▶ **QUOTED PASSAGE**
╔══
Developed with guest editor Amy Weng, this essay reviews Yona Lee's installation and its references to migration, the concept of 'home' and our new and developing relationships towards stability and roots in the era of globalisation.

In contemporary society, the development of mass transportation has drastically increased the physical mobility of people, while the rapid evolution of technology has freed individuals from space-time constraints. The networked space where virtual movement is feasible beyond geographic and social boundaries has expanded the scope of our senses, as well as our thinking, experiences and relationships. Amid such historic changes—which have enabled people to move and migrate anytime and anywhere, untethered physically or virtually—it may be with some scepticism that we talk about a unique connection to place that implies a point of origin, or of an unchangeable identity that is attributed to a place or is the result of one's attachment to a place. On the other hand, the home/homeland is no longer viewed as a fixed place that a diaspora might hope to return to, but an imaginative place that exists in collective memories and records. Hence, in this age of diaspora when mobility increases in line with globalisation, home becomes a notion that seeks its meaning in terms of ‘routes’ and ‘migration’ rather than ‘roots’ and ‘settlement’.
╚══
Please carry the essay on Yona Lee's installation forward from its final sentence, about home seeking its meaning in "routes" and "migration," with one more paragraph.

▶ **RECORDS SUPPLIED**
╔══
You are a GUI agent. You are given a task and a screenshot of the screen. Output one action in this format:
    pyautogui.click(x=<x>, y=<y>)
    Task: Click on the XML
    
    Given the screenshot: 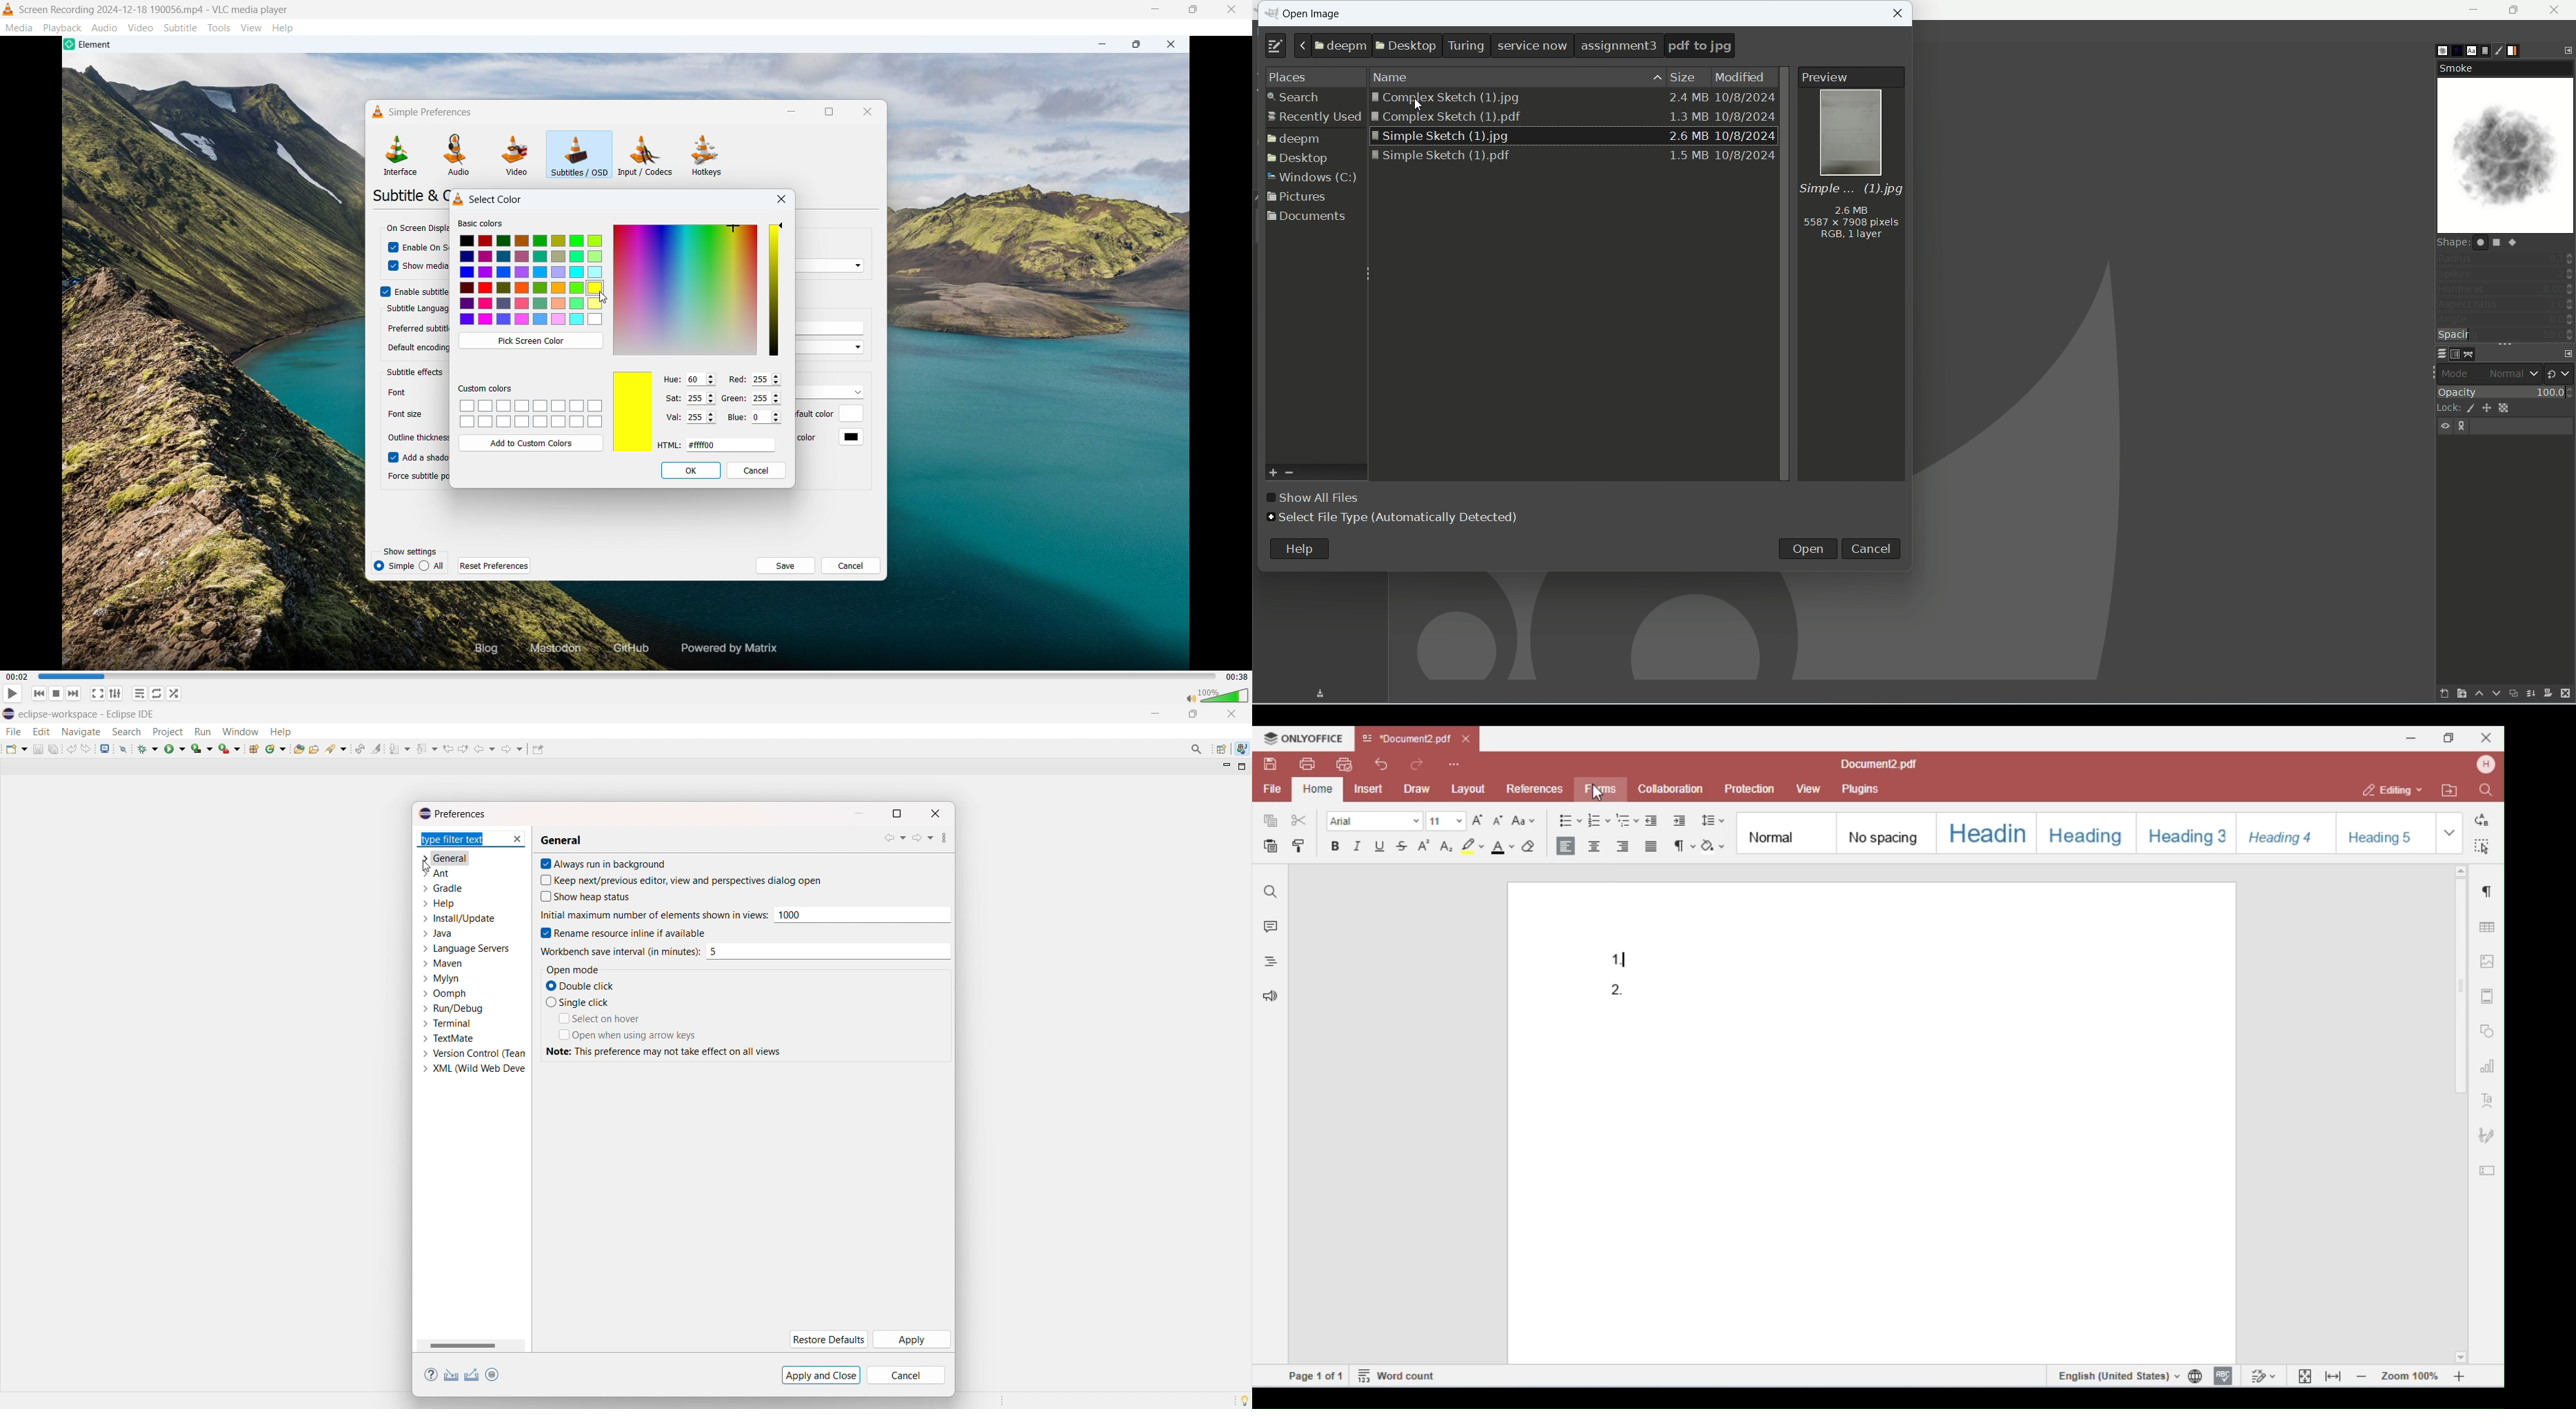 What is the action you would take?
    pyautogui.click(x=474, y=1070)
╚══
▶ **TASK RESPONSE**
In Korea, where people move frequently for better education and jobs, houses (especially apartments) have a heightened meaning as a measurement of accumulated wealth and investment beyond the concept of a formal dwelling. Given this local distinction, the idea of holding one place and settling down is sometimes regarded as an outdated concept, at least in an economic sense. While these viewpoints may appear reasonable to some, they situate the idea of a hometown or place of origin in a negative context, overlooking the importance of the relations between human beings and places. From an ontological perspective, it is clear that individuals cannot live their lives without having a relationship with any place, even if only to return or depart from. In fact, the incessant pursuit of mobility within contemporary life seems contradictory to our desire for stability, both emotionally and physically. Just as the identity of diasporas can be described as “changing same”, the concepts of ‘roots’ and ‘moving’ co-exist in every culture.[01] 01. Paul Gilroy, ““Not a Story to Pass On”: Living Memory and the Slave Sublime,” in The Black Atlantic: Modernity and Double Consciousness (London: Verso, 1993), 198.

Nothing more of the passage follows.